What is the name of this digraph created from other digraphs? Let $D_1, D_2, ..., D_n$ be digraphs of various sizes and let $C$ be a diagraph with $n$ vertices $\{1,...,n\}$. Construct a new digraph, $D$, whose vertex set is $V(D) = V(D_1) \cup \cdots \cup V(D_n)$ and whose edge set is defined by $u \to v$ if and only if one of the two conditions hold:
$\quad$(a) $u,v \in V(D_i) \text{ and } u \to v \text{ in } D_i$
$\quad$(b) $\exists i \neq j$ such that $u \in V(D_i), v\in V(D_j)\text{ and } i \to j \text{ in } C$.
In other words, $D$ is the digraph obtained by replacing the vertices of $C$ with the diagraphs $D_1,D_2,...,D_n$.

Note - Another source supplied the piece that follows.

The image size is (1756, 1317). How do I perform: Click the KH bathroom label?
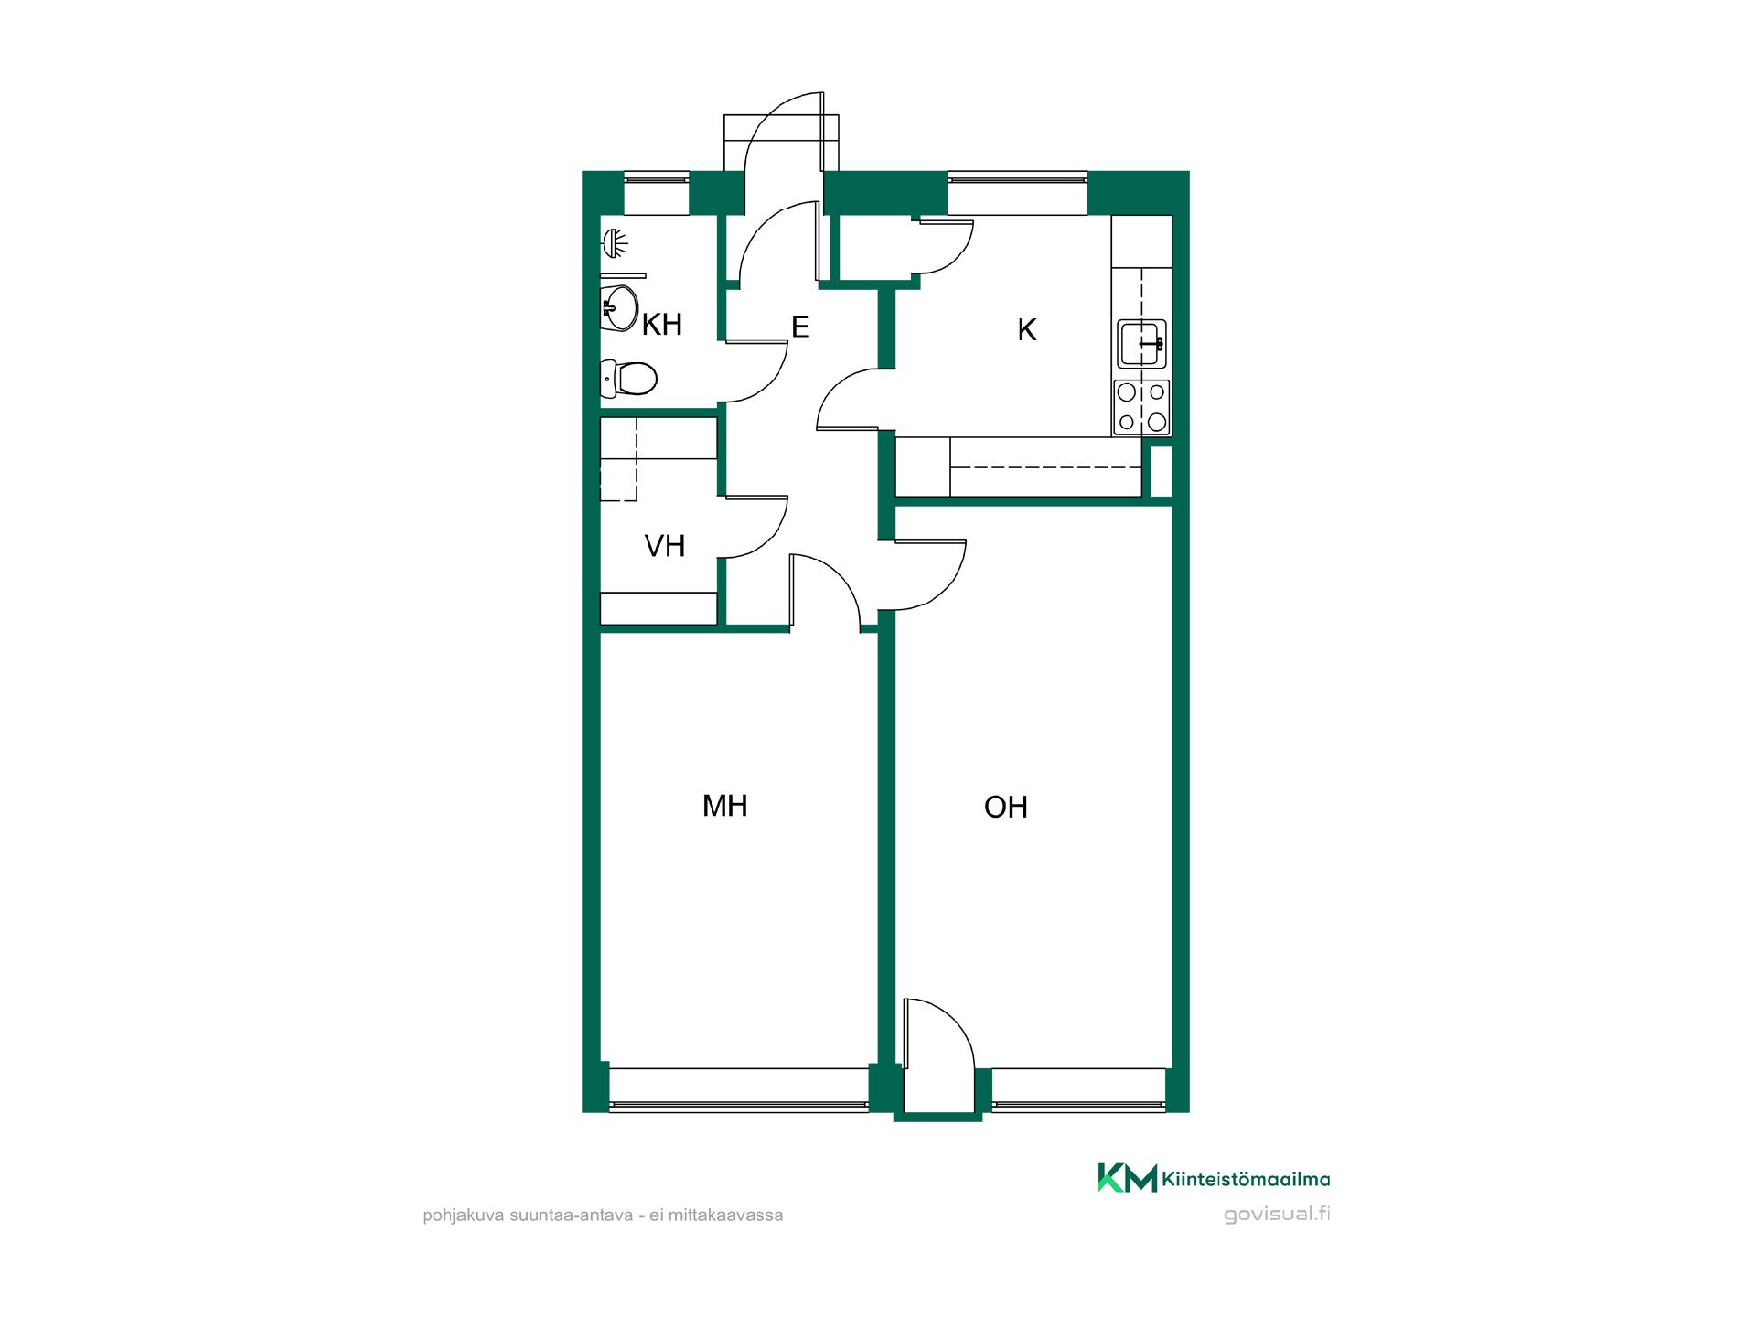[662, 325]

Question: Is there a canonical name/notation for this process? I was digging through the Wikipedia article Graph operations to find something similar, but to no avail (perhaps I just missed it). In particular, I'm interested in when $D_1, D_2, ..., D_n$ are strongly connected and $C$ is transitive. Then the condensation of $D$ is $C$. My idea is to "reverse" the process of condensation.
 A: This can be phrased as a "partial graph join" (the graph join is a well-known operation) described by $C$. Indeed, suppose $C$ has the edge $1 \to 2$. Then $D$ has an edge $u \to v$ if $u \in D_1$ and $v \in D_2$; i.e., join all vertices of $D_1$ to vertices of $D_2$, respecting the orientation $1 \to 2$.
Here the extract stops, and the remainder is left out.